Trigonometric integrals may also necessitate applying techniques such as substitution or integration by parts, as these integrate these functions more efficiently. In the given exercise, we see how \( \int \cot x \csc^2 x \, dx \) is handled using integration by parts, both by differentiating \( \cot x \) and \( \csc x \).

Calculus equips us with powerful techniques to handle complex integrals. The integration by parts technique is based on the product rule for differentiation and is expressed as: \( \int u \, dv = uv - \int v \, du \). This method is particularly useful when dealing with products of functions where traditional methods of integration aren't easily applicable.
In this exercise, choosing which function to differentiate makes a significant difference. Differentiating \( \cot x \) versus differentiating \( \csc x \) shows how calculus techniques can yield equivalent results when approached from different angles:

• Step 2a involves letting \( u = \cot x \), which gives \( du = -\csc^2 x \, dx \) after differentiation.

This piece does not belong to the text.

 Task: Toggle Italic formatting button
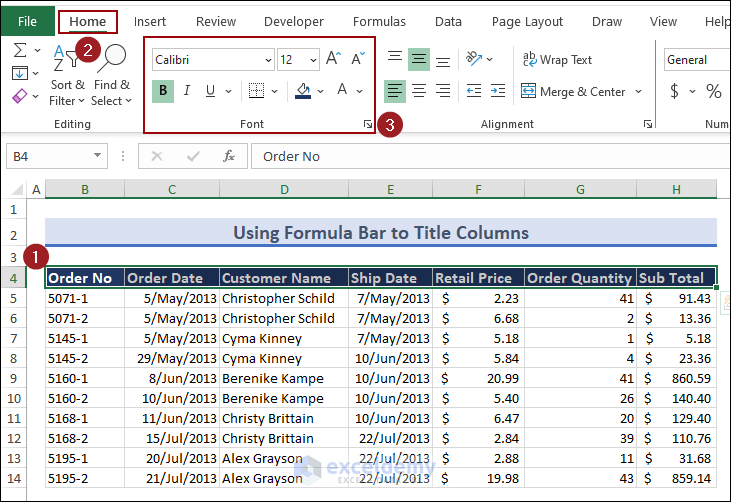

• Alternatively, step 2b lets \( u = \csc x \), resulting in \( du = -\csc x \cot x \, dx \).

The choice of how to apply integration by parts reflects its flexibility and demonstrates the importance of understanding the function relationships and their derivatives.

Integral equivalence occurs when different methods of integration result in the same function plus or minus a constant. In the exercise, both integration paths produce results that are equivalent up to a constant. This happens due to the trigonometric identity \( \csc^2 x = 1 + \cot^2 x \).

• Finding \( \int \cot x \csc^2 x \, dx = -\frac{1}{2}\cot^2 x + C_1 \) when differentiating \( \cot x \) and \( \int \csc^2 x \cot x \, dx = -\frac{1}{2}\csc^2 x + C_2 \) when differentiating \( \csc x \).
• The results differ by the constant arising from substituting the trigonometric identity \( \csc^2 x = 1 + \cot^2 x \). This allows the conversion from one form to the other.

Understanding integral equivalence is essential for verifying solutions and ensuring that methods are correctly applied in calculations. Recognizing these relationships helps in simplifying results and ensuring correctness.